Should You Share Your Goals Or Keep Them to Yourself?
Should You Share Your Goals Or Keep Them to Yourself?
Confession: this post was going to take an entirely different direction. Rather than the title you see above, it was initially titled, “Why Sharing Your Goals Will Help You Meet Them.”
As we transition into another year, our thoughts turn to the fresh start and new beginning that each new year seems to offer. In a previous post, I explored why it’s goal-setting and not making resolutions that will help you achieve what you set out to accomplish in the new year.
That post touched on how to set goals in a way that you’ll meet them. One of the actions discussed is to write your goals down. Committing your goals to paper is a powerful step towards meeting them because it makes them tangible.
Another action that I planned to offer up and explore in today’s post is to share your goals with others. I am a big believer that sharing your goals is a crucial step in helping you achieve them. Similar to writing them down, sharing your goals shines a light on them, gives them air, and exposes them. It sounds like we’re talking about plants not goals, but much like a plant, I believe a goal kept in the dark has no chance of surviving.
Initially, I planned to go into detail about why sharing your goals with others is essential to meeting them. However, in looking for studies and statistics to support my points, I encountered many articles that supported a different thought: if you want to meet your goals, don’t share them.
Don’t Share Your Goals if You Want to Achieve Them?
Among the “don’t share your goals” camp is this TED Talk by Derek Sivers.
It’s a brief video, but if you didn’t watch it here is a summary of the point he makes for not sharing your goals:
Sharing your goals makes them less likely to happen because of “social reality.” Your mind is tricked into feeling the goal has already been accomplished because you receive acknowledgment when you share it. The satisfaction you experience replaces the motivation needed to accomplish the goal. Your mind “mistakes the talking for the doing.”

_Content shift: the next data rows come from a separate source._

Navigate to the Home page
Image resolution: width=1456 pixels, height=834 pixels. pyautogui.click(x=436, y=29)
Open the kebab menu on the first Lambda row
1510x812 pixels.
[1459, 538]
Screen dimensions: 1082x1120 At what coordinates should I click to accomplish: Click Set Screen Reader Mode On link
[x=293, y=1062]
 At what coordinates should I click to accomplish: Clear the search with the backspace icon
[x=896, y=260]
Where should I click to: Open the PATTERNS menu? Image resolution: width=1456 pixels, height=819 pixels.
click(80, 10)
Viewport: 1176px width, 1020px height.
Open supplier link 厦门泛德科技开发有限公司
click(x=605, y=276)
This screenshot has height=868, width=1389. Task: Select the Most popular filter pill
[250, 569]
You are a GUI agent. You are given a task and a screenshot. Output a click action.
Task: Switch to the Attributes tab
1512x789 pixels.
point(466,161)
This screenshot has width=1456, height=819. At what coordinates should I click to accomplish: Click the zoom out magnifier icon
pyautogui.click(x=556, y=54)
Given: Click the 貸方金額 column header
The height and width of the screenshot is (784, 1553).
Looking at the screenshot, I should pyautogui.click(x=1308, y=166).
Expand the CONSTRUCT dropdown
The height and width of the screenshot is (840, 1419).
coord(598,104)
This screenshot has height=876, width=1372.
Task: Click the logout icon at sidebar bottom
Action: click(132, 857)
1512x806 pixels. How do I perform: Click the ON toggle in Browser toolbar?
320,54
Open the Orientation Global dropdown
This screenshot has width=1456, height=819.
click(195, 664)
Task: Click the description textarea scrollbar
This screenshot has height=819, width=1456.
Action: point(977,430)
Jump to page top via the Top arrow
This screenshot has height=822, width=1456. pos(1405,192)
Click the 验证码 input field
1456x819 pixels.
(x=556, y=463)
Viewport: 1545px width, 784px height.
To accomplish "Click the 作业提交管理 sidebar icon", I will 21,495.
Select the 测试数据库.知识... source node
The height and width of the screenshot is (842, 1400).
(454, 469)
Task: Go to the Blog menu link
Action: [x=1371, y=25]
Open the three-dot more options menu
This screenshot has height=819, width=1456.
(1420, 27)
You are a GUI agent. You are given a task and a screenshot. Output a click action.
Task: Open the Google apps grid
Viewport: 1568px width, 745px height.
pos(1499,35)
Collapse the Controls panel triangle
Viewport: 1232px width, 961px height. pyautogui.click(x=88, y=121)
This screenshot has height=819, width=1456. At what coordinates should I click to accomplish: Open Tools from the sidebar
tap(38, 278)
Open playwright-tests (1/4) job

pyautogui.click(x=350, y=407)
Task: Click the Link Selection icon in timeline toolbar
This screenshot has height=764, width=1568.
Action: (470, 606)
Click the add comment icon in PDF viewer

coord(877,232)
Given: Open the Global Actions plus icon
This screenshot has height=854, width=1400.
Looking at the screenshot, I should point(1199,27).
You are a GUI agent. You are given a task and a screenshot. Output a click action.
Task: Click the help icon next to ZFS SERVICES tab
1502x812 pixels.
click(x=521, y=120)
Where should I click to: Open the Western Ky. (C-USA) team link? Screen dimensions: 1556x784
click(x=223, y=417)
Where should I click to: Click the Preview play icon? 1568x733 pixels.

In the video, Sivers goes on to support his statements with additional findings and research.
If you’re a private or reserved person like myself, hearing the suggestion of keeping your goals to yourself might give you a sense of relief. Sometimes I want to hold the things I’m working on to myself. But, if I’m honest with myself, that tendency stems mostly from fear—fear that if I share my goal and miss it, then my failure would be exposed.
What About Accountability?
In my opinion, I increase my chance of failure by not sharing my goals. A significant benefit of telling others about your goals is the accountability that is gained.
Whether it’s through an official accountability partner or simply as a result of “putting yourself out there,” when others know about your goals, you have someone else besides yourself to answer to. That in itself provides motivation to meet your goals.
When you keep your goals to yourself, you can miss them, disregard them, or perpetually extend them, and no one would be the wiser. And yes, we might prefer that our “misses” go unnoticed, but we cut ourselves off from the motivation and accountability that is built in when others do know about our goals. We reduce our chances of meeting our goals when we keep them hidden.
Now there is something to be said for who you share your goals with. I do believe we should choose wisely who we trust with our dreams and desires.
What Do You Think?
Even with the evidence that “social reality” reduces our likelihood of meeting goals, I will continue sharing mine. In my experience, I cannot say that when I share my goals I feel any sense of accomplishment just in the telling of my goals. Rather, I feel like I have a greater responsibility to now hit that goal.
So what’s your take? Do you think sharing your goals helps you meet them, or do you think you’re better off keeping them to yourself?
If you’re up for sharing, what goals are you working on for 2017?